12. It would be a strained thinking that any offence involving forgery of a document if committed far outside the precincts of the Court and long before its production in the Court, could also be treated as one affecting administration of justice merely because that document later reached the court records.
23. The sequitur of the above discussion is that the bar contained in Section 195(1)(b)(ii) of the Code is not applicable to a case where forgery of the document was committed before the document was produced in a court."
18. In view of the language used in Section 340 Cr.P.C. the Court is not bound to make a complaint regarding commission of an offence referred to in Section 195(1)(b), as the Section is conditioned by the words "Court is of opinion that it is expedient in the interest of justice." This shows that such a course will be adopted only if the interest of justice requires and not in every case. Before filing of the complaint, the Court may hold a preliminary enquiry and record a finding to the effect that it is expedient in the interests of justice that enquiry should be made into any of the offences referred to in Section 195(i)(b). This expediency will normally be judged by the Court by weighing not the magnitude of injury suffered by the person affected by such forgery or forged document, but having regard to the effect or impact, such commission of offence has upon administration of justice. It is possible that such forged document or forgery may cause a very serious or substantial injury to a person in the sense that it may deprive him of a very valuable property or status or the like, but such document may be just a piece of evidence produced or given in evidence in Court, where voluminous evidence may have been adduced and the effect of such piece of evidence on the broad concept of administration of justice may be minimal. In such circumstances, the Court may not consider it expedient in the interest of justice to make a complaint. The broad view of clause (b)(ii), as canvassed by learned counsel for the appellants, would render the victim of such forgery or forged document remedyless. Any interpretation which leads to a situation where a victim of a crime is rendered remedyless, has to be discarded.

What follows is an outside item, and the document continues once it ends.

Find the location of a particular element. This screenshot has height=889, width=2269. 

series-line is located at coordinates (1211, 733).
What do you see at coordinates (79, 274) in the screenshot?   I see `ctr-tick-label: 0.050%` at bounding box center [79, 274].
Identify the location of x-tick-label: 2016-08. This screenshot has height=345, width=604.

20. An enlarged interpretation to Section 195(1)(b)(ii), whereby the bar created by the said provision would also operate where after commission of an act of forgery the document is subsequently produced in Court, is capable of great misuse. As pointed out in Sachida Nand Singh, after preparing a forged document or committing an act of forgery, a person may manage to get a proceeding instituted in any civil, criminal or revenue court, either by himself or through someone set up by him and simply file the document in the said proceeding. He would thus be protected from prosecution, either at the instance of a private party or the police until the Court, where the document has been filed, itself chooses to file a complaint. The litigation may be a prolonged one due to which the actual trial of such a person may be delayed indefinitely. Such an interpretation would he highly detrimental to the interest of society at large.